Hier liegt der zweite Knackpunkt für die Ästhetik dieser Texte: sie wahren allesamt die Balance bei diesem Thema - einerseits wird es verstanden, die faschistischen bzw. völkischen Ideale zu entlarven, andererseits verfallen sie nicht in ein problematisches Vokabular, eine ambivalente Terminologie. Ihre Texte sind für dialektische Beweisführungen der Gegenseite nicht zu verwenden, zu durchdringend sind Verwesung und Ambivalenzen (wann sonst können Ambivalenzen als >durchdringend< bezeichnet werden?)

Zunehmend widmeten sich österreichische Autoren (vor allem diejenigen, die sich durch die diese früheren thematischen Adaptionen begleitenden Umstände bedrängt fühl[t]en) in dieser oder einer anderen Weise dem Thema, es drängt sich der Verdacht auf, daß geradezu vom Paradethema einer österreichischen Literatur der letzten 100 Jahre (zumindest aber seit 1945[40]) zu sprechen wäre, dessen populärste Ahnherren Peter Rosegger und Ludwig Anzengruber zu sein scheinen.

Reinhard P. Gruber dreht den Spieß nur scheinbar um und seine dramatische Steirerfigur Hödlmoser treibt diesen im Rahmen allfälliger Konfrontationen in die diversen anwesenden Wänste.

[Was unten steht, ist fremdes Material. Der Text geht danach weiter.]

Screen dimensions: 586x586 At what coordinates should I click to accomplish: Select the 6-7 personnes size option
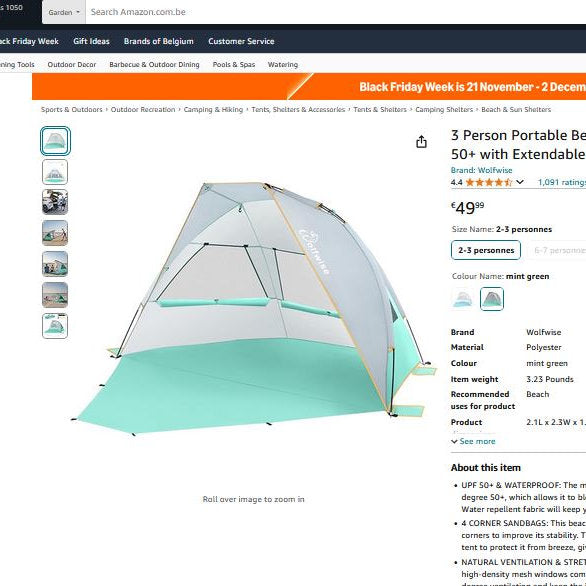coord(558,250)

Die Selbstdefinition Hödlmosers konveniert dabei mit dem von Gruber montierten »kurzexcurs« über die »steirische heimatliebe«.

wie kein anderes volk liebt das steierervolk seine heimat. es lebt seine heimat.

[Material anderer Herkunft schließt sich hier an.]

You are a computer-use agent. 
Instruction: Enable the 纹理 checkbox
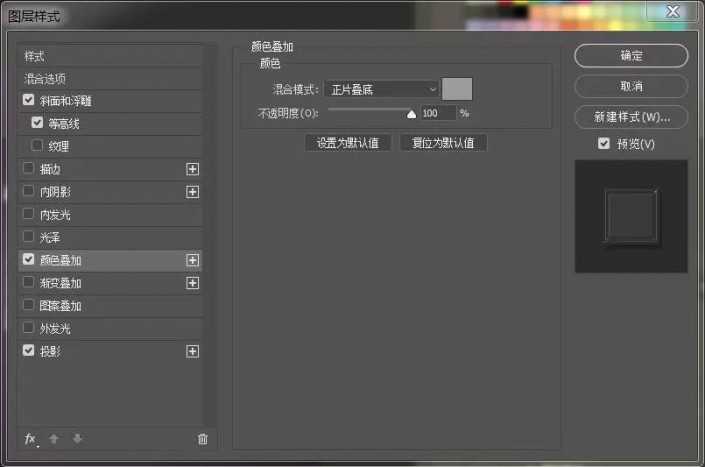(38, 146)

es identifiziert sich mit ihr. es ist SELBST die steiermark.

der bach, der stein, das feld, der fluß, der berg, der wald, die ALPEN, die bäume, der wein, der most, das bier, das obst, das gebirge, die höhlen, der boden, das dorf, die stadt, der busch, die vögel, das tier, der steierer, die kleidung, das eigenartige leben - und die inbrünstige beziehung aller untereinander:

DAS IST DAS STEIRERVOLK.

der steirer, der seine heimat liebt - und es gibt keinen anderen, so sind wir eben - liebt sich selbst, weil er selbst die steiermark ist. daher diese brunst.[41]

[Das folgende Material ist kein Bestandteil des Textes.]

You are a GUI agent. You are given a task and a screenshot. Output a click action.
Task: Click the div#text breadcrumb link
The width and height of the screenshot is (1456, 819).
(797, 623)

Der Hang zur Orgiastik ist zwar dem heimatverbundenen Steirer scheint's ein besonderes Anliegen, Gruber vermittelt diesen Befund auch in Heimatlos. Eine steirische Wirtshausoper in einem Rausch eingehend (es scheint das Los der Heimat zu sein, daß sie nicht bei sich ist). Identitäten gehen dabei entweder in stakkatoartiger Folge zu Bruch oder werden kraft konsequenter Anwendung zu Auslösern dieser Brüche anderer. Die steirische Heimat wird aber aufgrund der Durchkapitalisierung vormals ausschließlich ruraler Bereiche als umfunktionalisiert dargestellt, zunächst gehen Sicherheiten verloren. Aus der entstehenden Nullstelle, dem Gruberschen Desiderat, ergibt sich die Dringlichkeit eines anderen Ansatzes, und

Heimat ist Sicherheit, sage ich. In der Heimat beherrschen wir souverän die Dialektik von Kennen-Erkennen, von Trauen-Vertrauen: Da wir sie kennen, erkennen wir sie und getrauen uns zu sprechen und zu handeln, weil wir in unsere Kenntnis-Erkenntnis begründetes Vertrauen haben dürfen.[42]

Da es sich dabei jedoch um eine individuelle Kenntnis-Erkenntnis handelt, kann daraus kaum eine objektivierbare Angelegenheit werden. Lediglich der Mangel an Heimat ist prinzipiell eine problematische Größe - daraus ergibt sich aber noch kein allgemein anwendbarer Begriff von Heimat.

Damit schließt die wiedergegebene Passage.